> **Records shown**

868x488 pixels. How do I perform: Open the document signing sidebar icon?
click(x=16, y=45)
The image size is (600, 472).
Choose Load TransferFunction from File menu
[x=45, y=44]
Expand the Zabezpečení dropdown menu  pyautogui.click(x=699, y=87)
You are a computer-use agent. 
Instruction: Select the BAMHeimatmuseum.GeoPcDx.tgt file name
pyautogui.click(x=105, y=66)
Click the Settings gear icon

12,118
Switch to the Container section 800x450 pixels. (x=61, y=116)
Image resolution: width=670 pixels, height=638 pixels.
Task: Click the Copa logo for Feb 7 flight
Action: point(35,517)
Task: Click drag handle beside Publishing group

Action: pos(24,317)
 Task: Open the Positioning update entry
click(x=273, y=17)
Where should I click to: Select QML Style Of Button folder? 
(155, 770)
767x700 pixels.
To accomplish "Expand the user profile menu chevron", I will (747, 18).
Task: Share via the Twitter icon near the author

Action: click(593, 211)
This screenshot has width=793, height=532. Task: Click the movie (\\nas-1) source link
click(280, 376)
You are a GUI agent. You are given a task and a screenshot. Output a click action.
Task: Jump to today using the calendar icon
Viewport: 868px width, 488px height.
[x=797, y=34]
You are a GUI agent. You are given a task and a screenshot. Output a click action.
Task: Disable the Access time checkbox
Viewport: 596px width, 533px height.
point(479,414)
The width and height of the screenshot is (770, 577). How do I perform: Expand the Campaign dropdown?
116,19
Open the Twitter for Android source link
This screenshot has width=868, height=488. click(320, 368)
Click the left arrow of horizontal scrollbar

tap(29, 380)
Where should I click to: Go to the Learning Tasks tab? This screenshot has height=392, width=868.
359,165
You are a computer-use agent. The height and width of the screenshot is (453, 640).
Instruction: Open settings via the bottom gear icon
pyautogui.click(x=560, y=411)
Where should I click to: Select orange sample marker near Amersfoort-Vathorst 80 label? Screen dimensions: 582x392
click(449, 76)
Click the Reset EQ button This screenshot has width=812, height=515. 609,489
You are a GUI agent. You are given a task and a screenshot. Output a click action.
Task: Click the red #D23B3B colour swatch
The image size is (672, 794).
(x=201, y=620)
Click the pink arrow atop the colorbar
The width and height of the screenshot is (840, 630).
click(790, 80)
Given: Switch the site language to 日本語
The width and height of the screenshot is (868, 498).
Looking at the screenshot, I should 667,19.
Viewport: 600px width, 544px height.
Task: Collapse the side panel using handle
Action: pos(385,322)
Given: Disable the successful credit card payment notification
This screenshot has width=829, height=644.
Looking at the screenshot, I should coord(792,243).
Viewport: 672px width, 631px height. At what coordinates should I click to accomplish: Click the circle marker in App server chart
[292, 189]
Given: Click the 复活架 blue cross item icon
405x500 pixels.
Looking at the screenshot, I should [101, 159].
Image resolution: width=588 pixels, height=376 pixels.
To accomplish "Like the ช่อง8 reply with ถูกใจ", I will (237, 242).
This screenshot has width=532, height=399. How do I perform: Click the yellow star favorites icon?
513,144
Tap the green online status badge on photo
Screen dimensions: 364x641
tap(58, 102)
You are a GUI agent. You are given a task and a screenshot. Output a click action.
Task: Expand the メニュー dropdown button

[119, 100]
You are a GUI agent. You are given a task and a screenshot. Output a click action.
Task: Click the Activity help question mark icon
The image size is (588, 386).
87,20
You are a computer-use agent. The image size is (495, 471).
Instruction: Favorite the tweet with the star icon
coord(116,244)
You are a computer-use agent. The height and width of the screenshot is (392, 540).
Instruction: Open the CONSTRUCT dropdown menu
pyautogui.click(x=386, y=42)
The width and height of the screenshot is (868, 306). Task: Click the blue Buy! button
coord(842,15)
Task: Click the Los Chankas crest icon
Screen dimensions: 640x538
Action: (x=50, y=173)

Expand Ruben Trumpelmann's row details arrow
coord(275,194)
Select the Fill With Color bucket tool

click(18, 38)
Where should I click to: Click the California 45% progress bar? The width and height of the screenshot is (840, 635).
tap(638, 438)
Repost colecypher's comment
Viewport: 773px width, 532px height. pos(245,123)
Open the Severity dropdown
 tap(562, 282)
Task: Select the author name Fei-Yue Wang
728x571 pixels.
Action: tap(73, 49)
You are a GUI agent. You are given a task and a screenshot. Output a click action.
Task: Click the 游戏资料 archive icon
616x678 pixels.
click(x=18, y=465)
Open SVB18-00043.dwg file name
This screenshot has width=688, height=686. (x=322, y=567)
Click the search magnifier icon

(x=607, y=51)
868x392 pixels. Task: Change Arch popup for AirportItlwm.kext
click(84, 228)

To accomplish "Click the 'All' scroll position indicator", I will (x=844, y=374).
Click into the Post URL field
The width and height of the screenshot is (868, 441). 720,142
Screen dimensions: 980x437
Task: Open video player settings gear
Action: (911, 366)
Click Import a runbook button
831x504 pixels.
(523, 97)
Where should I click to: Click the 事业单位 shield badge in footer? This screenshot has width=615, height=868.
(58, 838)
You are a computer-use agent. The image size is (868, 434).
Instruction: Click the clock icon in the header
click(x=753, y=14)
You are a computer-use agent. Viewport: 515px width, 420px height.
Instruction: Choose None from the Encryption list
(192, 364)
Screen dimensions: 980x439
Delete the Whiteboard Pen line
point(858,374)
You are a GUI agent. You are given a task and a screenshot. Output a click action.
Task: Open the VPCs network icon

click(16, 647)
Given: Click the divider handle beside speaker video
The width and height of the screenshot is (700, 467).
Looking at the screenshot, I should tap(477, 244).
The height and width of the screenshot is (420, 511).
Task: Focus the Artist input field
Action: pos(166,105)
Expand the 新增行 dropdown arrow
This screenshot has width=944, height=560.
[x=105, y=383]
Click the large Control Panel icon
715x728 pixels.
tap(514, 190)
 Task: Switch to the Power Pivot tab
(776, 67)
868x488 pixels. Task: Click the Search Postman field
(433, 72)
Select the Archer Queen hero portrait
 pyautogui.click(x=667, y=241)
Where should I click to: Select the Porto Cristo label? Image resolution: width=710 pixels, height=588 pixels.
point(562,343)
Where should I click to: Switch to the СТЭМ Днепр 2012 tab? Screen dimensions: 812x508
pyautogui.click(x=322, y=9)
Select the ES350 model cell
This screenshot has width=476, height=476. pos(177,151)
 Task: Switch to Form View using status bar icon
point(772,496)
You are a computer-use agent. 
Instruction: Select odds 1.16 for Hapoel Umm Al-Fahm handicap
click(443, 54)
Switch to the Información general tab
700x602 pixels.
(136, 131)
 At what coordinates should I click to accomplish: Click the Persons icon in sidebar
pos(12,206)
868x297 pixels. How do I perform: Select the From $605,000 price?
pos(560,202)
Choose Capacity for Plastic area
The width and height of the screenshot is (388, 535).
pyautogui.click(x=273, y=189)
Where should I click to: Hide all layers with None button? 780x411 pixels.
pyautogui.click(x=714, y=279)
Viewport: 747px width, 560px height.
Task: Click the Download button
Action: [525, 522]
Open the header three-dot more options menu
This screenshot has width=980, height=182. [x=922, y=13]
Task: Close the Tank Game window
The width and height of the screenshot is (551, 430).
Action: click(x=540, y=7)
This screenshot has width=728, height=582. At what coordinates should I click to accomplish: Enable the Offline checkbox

> **What you have to do**
A faithful, complete copy of the entries above is required.

> **Answer to the exercise**
868x488 pixels. How do I perform: Open the document signing sidebar icon?
click(x=16, y=45)
The image size is (600, 472).
Choose Load TransferFunction from File menu
[x=45, y=44]
Expand the Zabezpečení dropdown menu  pyautogui.click(x=699, y=87)
You are a computer-use agent. 
Instruction: Select the BAMHeimatmuseum.GeoPcDx.tgt file name
pyautogui.click(x=105, y=66)
Click the Settings gear icon

12,118
Switch to the Container section 800x450 pixels. (x=61, y=116)
Image resolution: width=670 pixels, height=638 pixels.
Task: Click the Copa logo for Feb 7 flight
Action: point(35,517)
Task: Click drag handle beside Publishing group

Action: pos(24,317)
 Task: Open the Positioning update entry
click(x=273, y=17)
Where should I click to: Select QML Style Of Button folder? 
(155, 770)
767x700 pixels.
To accomplish "Expand the user profile menu chevron", I will (747, 18).
Task: Share via the Twitter icon near the author

Action: click(593, 211)
This screenshot has width=793, height=532. Task: Click the movie (\\nas-1) source link
click(280, 376)
You are a GUI agent. You are given a task and a screenshot. Output a click action.
Task: Jump to today using the calendar icon
Viewport: 868px width, 488px height.
[x=797, y=34]
You are a GUI agent. You are given a task and a screenshot. Output a click action.
Task: Disable the Access time checkbox
Viewport: 596px width, 533px height.
point(479,414)
The width and height of the screenshot is (770, 577). How do I perform: Expand the Campaign dropdown?
116,19
Open the Twitter for Android source link
This screenshot has width=868, height=488. click(320, 368)
Click the left arrow of horizontal scrollbar

tap(29, 380)
Where should I click to: Go to the Learning Tasks tab? This screenshot has height=392, width=868.
359,165
You are a computer-use agent. The height and width of the screenshot is (453, 640).
Instruction: Open settings via the bottom gear icon
pyautogui.click(x=560, y=411)
Where should I click to: Select orange sample marker near Amersfoort-Vathorst 80 label? Screen dimensions: 582x392
click(449, 76)
Click the Reset EQ button This screenshot has width=812, height=515. 609,489
You are a GUI agent. You are given a task and a screenshot. Output a click action.
Task: Click the red #D23B3B colour swatch
The image size is (672, 794).
(x=201, y=620)
Click the pink arrow atop the colorbar
The width and height of the screenshot is (840, 630).
click(790, 80)
Given: Switch the site language to 日本語
The width and height of the screenshot is (868, 498).
Looking at the screenshot, I should 667,19.
Viewport: 600px width, 544px height.
Task: Collapse the side panel using handle
Action: pos(385,322)
Given: Disable the successful credit card payment notification
This screenshot has width=829, height=644.
Looking at the screenshot, I should coord(792,243).
Viewport: 672px width, 631px height. At what coordinates should I click to accomplish: Click the circle marker in App server chart
[292, 189]
Given: Click the 复活架 blue cross item icon
405x500 pixels.
Looking at the screenshot, I should [101, 159].
Image resolution: width=588 pixels, height=376 pixels.
To accomplish "Like the ช่อง8 reply with ถูกใจ", I will (237, 242).
This screenshot has width=532, height=399. How do I perform: Click the yellow star favorites icon?
513,144
Tap the green online status badge on photo
Screen dimensions: 364x641
tap(58, 102)
You are a GUI agent. You are given a task and a screenshot. Output a click action.
Task: Expand the メニュー dropdown button

[119, 100]
You are a GUI agent. You are given a task and a screenshot. Output a click action.
Task: Click the Activity help question mark icon
The image size is (588, 386).
87,20
You are a computer-use agent. The image size is (495, 471).
Instruction: Favorite the tweet with the star icon
coord(116,244)
You are a computer-use agent. The height and width of the screenshot is (392, 540).
Instruction: Open the CONSTRUCT dropdown menu
pyautogui.click(x=386, y=42)
The width and height of the screenshot is (868, 306). Task: Click the blue Buy! button
coord(842,15)
Task: Click the Los Chankas crest icon
Screen dimensions: 640x538
Action: (x=50, y=173)

Expand Ruben Trumpelmann's row details arrow
coord(275,194)
Select the Fill With Color bucket tool

click(18, 38)
Where should I click to: Click the California 45% progress bar? The width and height of the screenshot is (840, 635).
tap(638, 438)
Repost colecypher's comment
Viewport: 773px width, 532px height. pos(245,123)
Open the Severity dropdown
 tap(562, 282)
Task: Select the author name Fei-Yue Wang
728x571 pixels.
Action: tap(73, 49)
You are a GUI agent. You are given a task and a screenshot. Output a click action.
Task: Click the 游戏资料 archive icon
616x678 pixels.
click(x=18, y=465)
Open SVB18-00043.dwg file name
This screenshot has width=688, height=686. (x=322, y=567)
Click the search magnifier icon

(x=607, y=51)
868x392 pixels. Task: Change Arch popup for AirportItlwm.kext
click(84, 228)

To accomplish "Click the 'All' scroll position indicator", I will (x=844, y=374).
Click into the Post URL field
The width and height of the screenshot is (868, 441). 720,142
Screen dimensions: 980x437
Task: Open video player settings gear
Action: (911, 366)
Click Import a runbook button
831x504 pixels.
(523, 97)
Where should I click to: Click the 事业单位 shield badge in footer? This screenshot has width=615, height=868.
(58, 838)
You are a computer-use agent. The image size is (868, 434).
Instruction: Click the clock icon in the header
click(x=753, y=14)
You are a computer-use agent. Viewport: 515px width, 420px height.
Instruction: Choose None from the Encryption list
(192, 364)
Screen dimensions: 980x439
Delete the Whiteboard Pen line
point(858,374)
You are a GUI agent. You are given a task and a screenshot. Output a click action.
Task: Open the VPCs network icon

click(16, 647)
Given: Click the divider handle beside speaker video
The width and height of the screenshot is (700, 467).
Looking at the screenshot, I should tap(477, 244).
The height and width of the screenshot is (420, 511).
Task: Focus the Artist input field
Action: pos(166,105)
Expand the 新增行 dropdown arrow
This screenshot has width=944, height=560.
[x=105, y=383]
Click the large Control Panel icon
715x728 pixels.
tap(514, 190)
 Task: Switch to the Power Pivot tab
(776, 67)
868x488 pixels. Task: Click the Search Postman field
(433, 72)
Select the Archer Queen hero portrait
 pyautogui.click(x=667, y=241)
Where should I click to: Select the Porto Cristo label? Image resolution: width=710 pixels, height=588 pixels.
point(562,343)
Where should I click to: Switch to the СТЭМ Днепр 2012 tab? Screen dimensions: 812x508
pyautogui.click(x=322, y=9)
Select the ES350 model cell
This screenshot has width=476, height=476. pos(177,151)
 Task: Switch to Form View using status bar icon
point(772,496)
You are a computer-use agent. 
Instruction: Select odds 1.16 for Hapoel Umm Al-Fahm handicap
click(443, 54)
Switch to the Información general tab
700x602 pixels.
(136, 131)
 At what coordinates should I click to accomplish: Click the Persons icon in sidebar
pos(12,206)
868x297 pixels. How do I perform: Select the From $605,000 price?
pos(560,202)
Choose Capacity for Plastic area
The width and height of the screenshot is (388, 535).
pyautogui.click(x=273, y=189)
Where should I click to: Hide all layers with None button? 780x411 pixels.
pyautogui.click(x=714, y=279)
Viewport: 747px width, 560px height.
Task: Click the Download button
Action: [525, 522]
Open the header three-dot more options menu
This screenshot has width=980, height=182. [x=922, y=13]
Task: Close the Tank Game window
The width and height of the screenshot is (551, 430).
Action: click(x=540, y=7)
This screenshot has width=728, height=582. At what coordinates should I click to accomplish: Enable the Offline checkbox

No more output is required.